The term “NoSQL” is widely acknowledged as an unfortunate and inaccurate tag for the non-relational databases that have emerged in the past five years. The databases that are associated with the NoSQL label have a wide variety of characteristics, but most reject the strict transactions and stringent relational model that are explicitly part of the relational design. The ACID (Atomic-Consistent-Independent-Durable) transactions of the relational model make it virtually impossible to scale across data centers while maintaining high availability, and the fixed schemas defined by the relational model are often inappropriate in today’s world of unstructured and rapidly mutating data.
The Term "NoSQL" is Catchy but Misleading
SQL is a relatively innocent bystander, but, because SQL is a universal feature of the RDBMS, the term “NoSQL” seemed a catchy and convenient tag for these new breed of databases. And, it’s true that, at least initially, these new databases shunned SQL as a query language, most notably because the SQL language implies support for the relational model through join and other operations. Nevertheless, to avoid the misconception that NoSQL requires the absence of SQL, some in the non-relational community started describing NoSQL as “Not Only SQL” rather than “NO SQL.”
Yet, as non-relational database technology has evolved, many systems are finding support for some variation on SQL convenient, if not mandatory. Hadoop is a notable case in point: The support for SQL syntax in Hive opens up that system to a plethora of business intelligence tools.

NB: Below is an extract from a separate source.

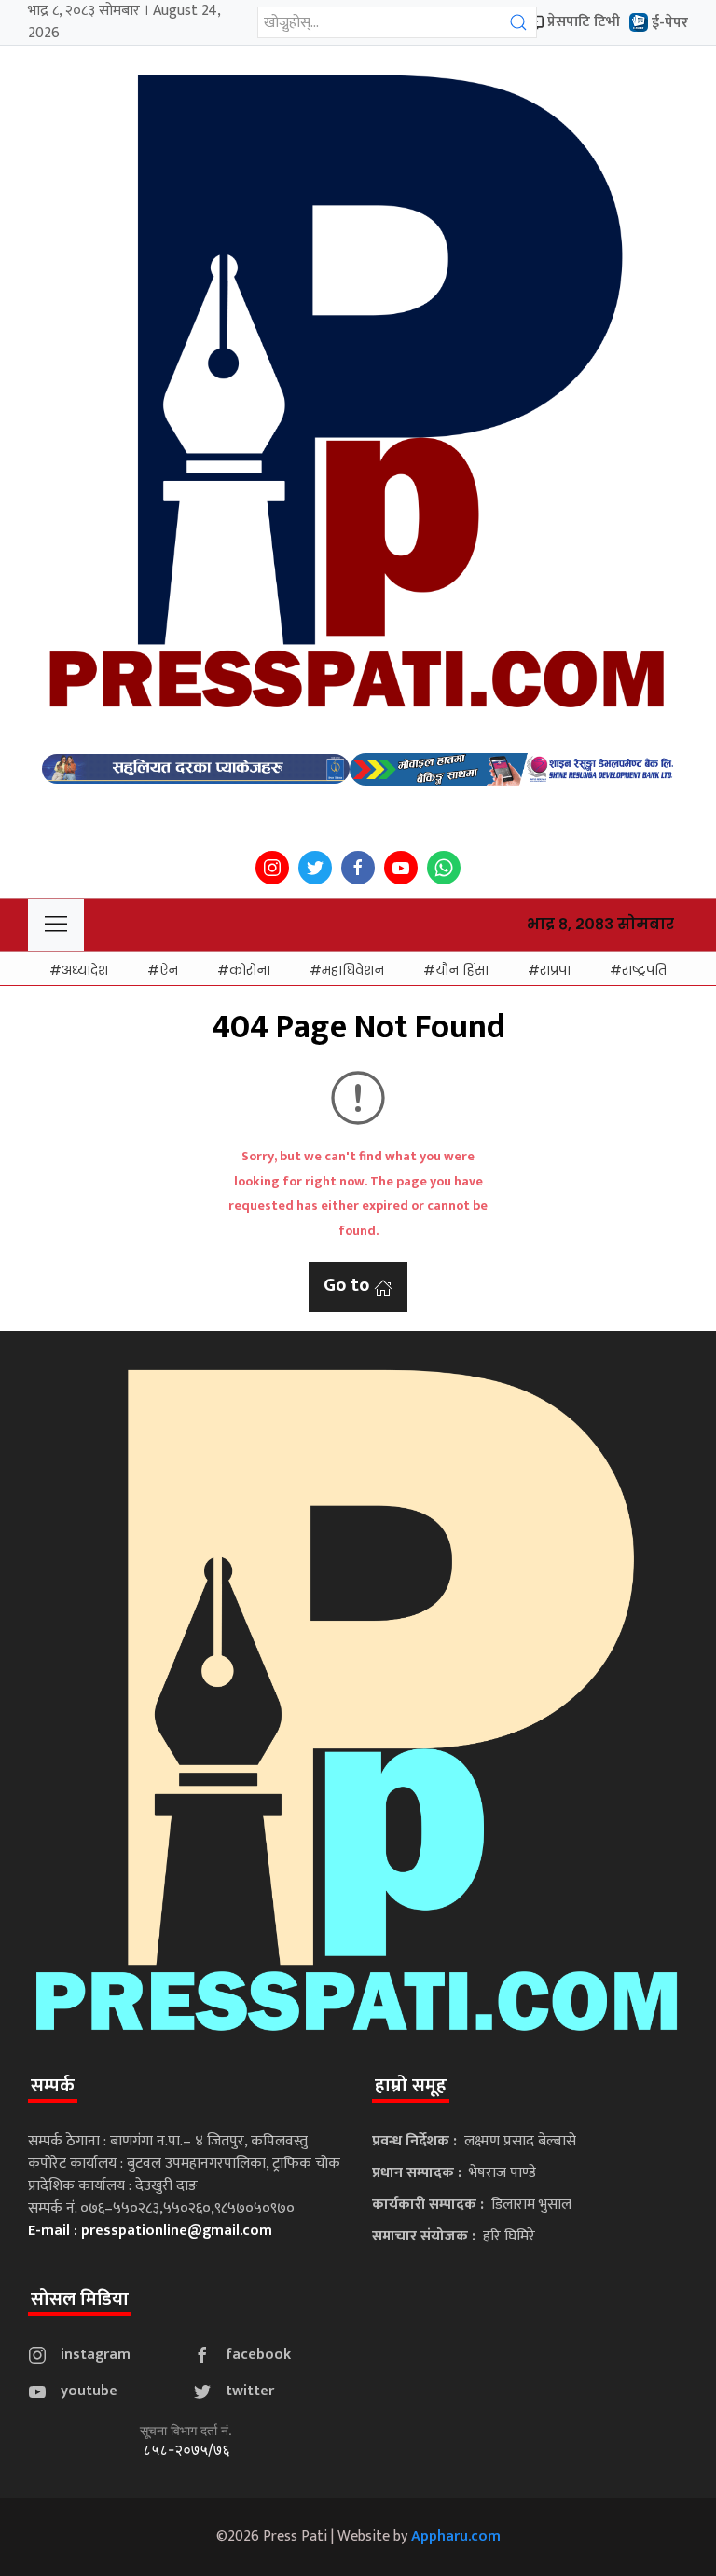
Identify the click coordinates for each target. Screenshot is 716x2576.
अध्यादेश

Escaping the Limitations of a Fixed Schema
For many other NoSQL systems, support for SQL is rendered moot by their schema-free design. Schemas essentially restrict and define the types of records that can be stored in a database. For many developers, escaping the limitations of a fixed schema is a powerful motivation to use a non-relational system. Key-value databases such as Riak treat each value as a binary object into which the developer may place any data whatsoever. Document-oriented data stores such as MongoDB do require that data be stored in a specific format: self-describing JSON-like documents (in the case of MongoDB). But, providing that the data is properly formatted, the document database itself implies no particular data model.
The Google BigTable Model
Of all the NoSQL databases, those that descend from the Google BigTable model come closest to defining some form of schema. BigTable formed the basis for many traditional Google applications and inspired many NoSQL databases such as HBase and Cassandra. In BigTable databases, each “table” contains one of more column families. The contents of each column family are not enforced by BigTable, and many contain very large numbers of columns that vary from row to row. Essentially, each column family may be thought of as a list of name-value pairs.
Cassandra adopted the column family design, but initially supplemented it with supercolumns, which essentially allow repeating groups of column families. Column families and supercolumns allowed Cassandra data models to emulate many of the data models found in relational systems. For instance, a Cassandra customer column family might include supercolumns containing all the orders for the customer.
The syntax for working with Cassandra supercolumns was complex, and, in many respects, made operations that were logically fairly straightforward tedious and error-prone. So, the Cassandra developers introduced Cassandra Query Language (CQL), which layers a familiar SQL language syntax over these complex operations.
Using CQL, developers can create Cassandra tables using familiar SQL idioms. Although relational concepts such as foreign keys and joins are not supported, secondary indexing and composite keys allow for many of the same operations.
The SQL language undoubtedly carries with it a lot of relational baggage, but, as the Cassandra folks have shown, there may be cases where SQL-like syntax provides a more productive interface, even for “NoSQL” databases.